> **WHAT YOU WILL DO**
- a) In the post on robo advisors, at what event did Schwab's CEO make the quoted remarks?
- b) Reproduce the passage of the post on robo advisors that begins with the words "(Obscure references to" and ends with "sell a service?".

> **PAGE EXTRACT**
►

“To them I say don’t believe the hype.”
– Chuck D

“Yo Chuck they must be on the pipe, right?”
– Flavor Flav

(Obscure references to Styx and Public Enemy in the same post? Time for a self-congratulatory pat on the back!)

We’re not going to accuse the financial services industry of smoking crack but we wonder if it’s pushing the robo advisor fad as some sort of opiate for the masses. Moreover is the robo advisor model about providing something useful or is it their means to the end of creating a new market for them to sell a service?

So-called robo advisors purport to provide personalized (albeit limited to investments) guidance. Peel back the layers of the onion and they’re nothing more than an automated rebalancing and cost-basis tracking tool. This isn’t new or novel. These tools have long been available and simply automate mundane functions.

Not to pick on Schwab but we give credit to its CEO (Walter Bettinger) for at least being honest about it. In a recent interview at the Investment Company Institute’s general membership meeting he offered the following nuggets:

“The notion of a fully automated advisory service with no human interaction or support might work for a very small percentage of people but not for the overwhelming majority…”

“I just want to emphasize, it is a capability. It is a tool. I do not believe it replaces what people do.”

“What I reject is the idea that technology will eliminate the responsibility and the needs to have personal relationships.”

◄

> **RECORDED DATA**
►

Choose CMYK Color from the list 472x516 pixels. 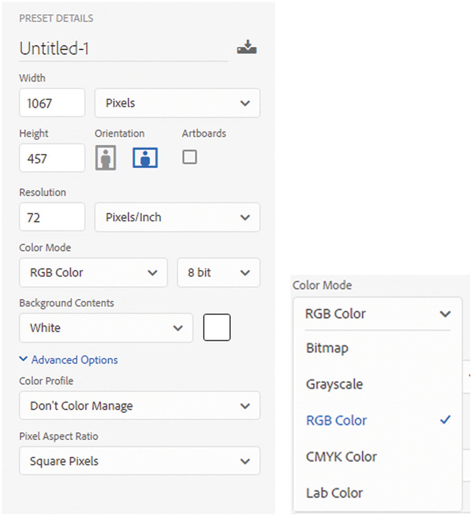[341, 457]

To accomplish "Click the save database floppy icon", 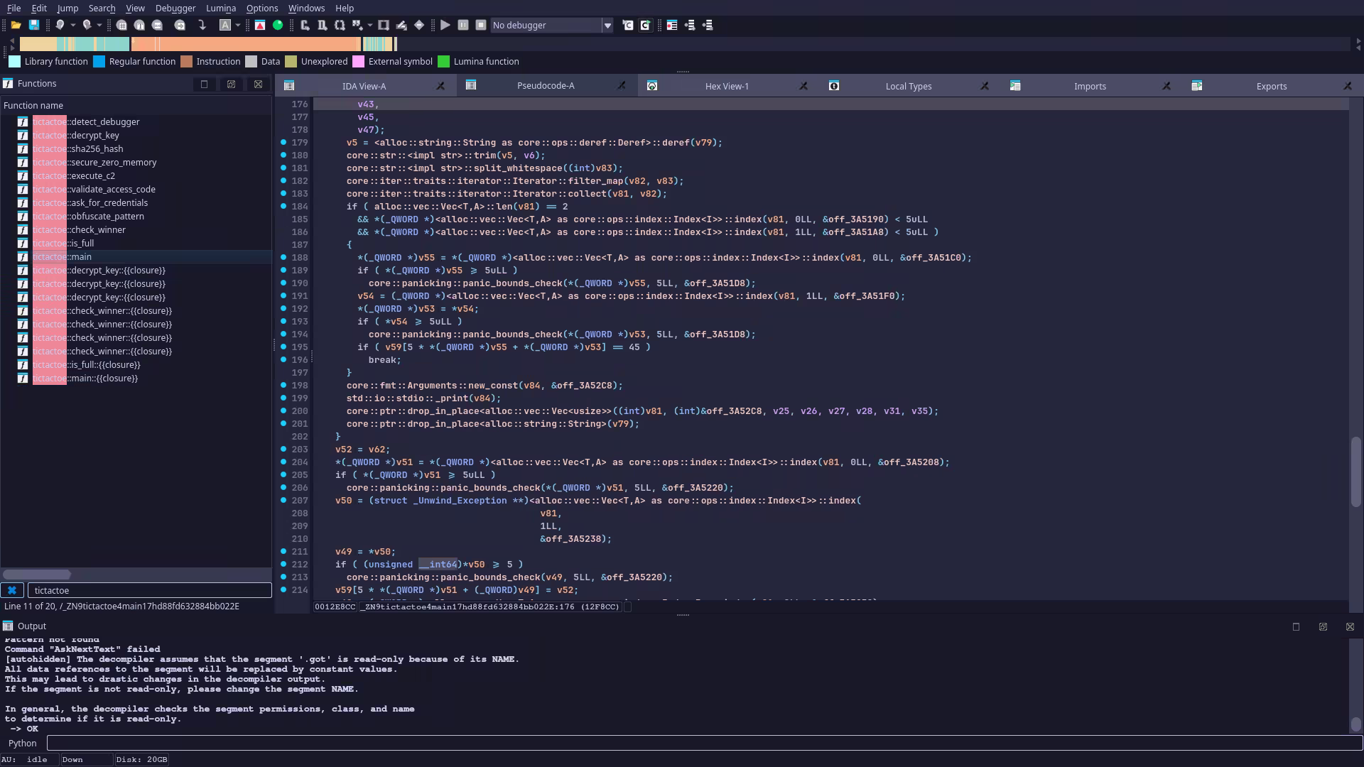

◄

> **RESPONSES TO THE EXERCISE**
- a) The Investment Company Institute's general membership meeting.

- b)
(Obscure references to Styx and Public Enemy in the same post? Time for a self-congratulatory pat on the back!)

We’re not going to accuse the financial services industry of smoking crack but we wonder if it’s pushing the robo advisor fad as some sort of opiate for the masses. Moreover is the robo advisor model about providing something useful or is it their means to the end of creating a new market for them to sell a service?